Image | Maurice Mierau and family

Caption: Maurice Mierau and his family. (Maurice Mierau)

Winnipeg writer and editor Maurice Mierau is the winner of the 2016 Kobzar Literary Award for his book Detachment: An Adoption Memoir, announced in Toronto on Wednesday.
"I'm elated and exhausted at the same time," he said. "I was up late partying with Ukrainian-Canadians."
The $25,000 prize recognizes the best Canadian literature with a Ukrainian-Canadian theme.

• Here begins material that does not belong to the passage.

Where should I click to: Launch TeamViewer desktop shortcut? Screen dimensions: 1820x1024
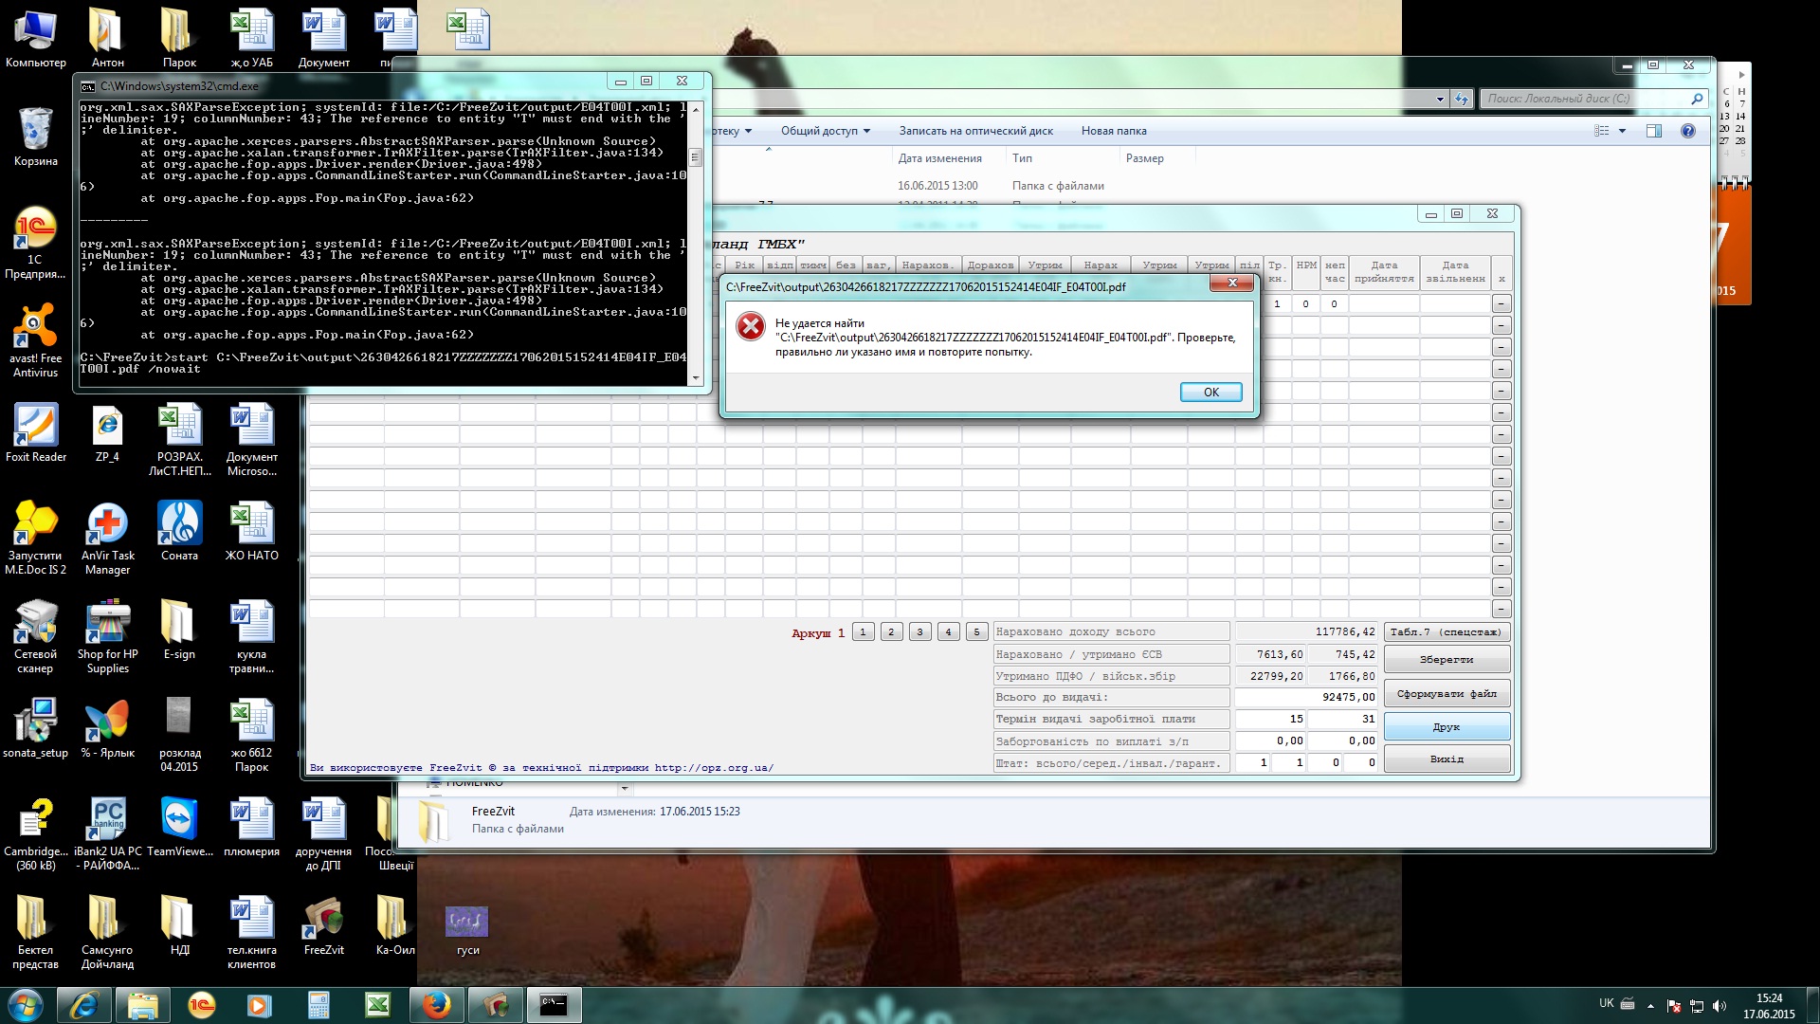179,819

Mierau's book follows his family's struggles adopting a three and five-year-old boy from Ukraine in 2005. His older son was diagnosed with post traumatic stress disorder because he was abandoned by his birth mother and the adoption put a strain on his marriage, he said.
"It's difficult when kids have been traumatized and they learn that adults are not reliable. It's a struggle for them to attach," he said. "I also struggled to attach myself and I think it had something to do with my father and his own emotional struggles in terms of overcoming the hardships … in his childhood."
In the book, Mierau draws parallels between his sons and his father, who was a Mennonite refugee in the Second World War and was abandoned by his mom by the time he was 10 years old.
"My father witnessed all kinds of horrible things," he said.
Adoptive parents have thanked Mierau for his book and have shared their experiences with adoption, he said.
"Some of them have war refugees in their family who had experiences like my dad did, and some of them have had experiences with foster children — the gamut of things that I write about in the book," he said.
His family is both uncomfortable and happy about the memoir, he said.
"I think that they're happy about the fact that we can actually have discussions both in our family and in some larger circles as well about what the family formation experience is like," he said.
Part of the story was still happening while he was writing the book and it wasn't until he finished the book that he really understood his family's story, he said.
"I've learned that family trumps everything," he said. "Stick together."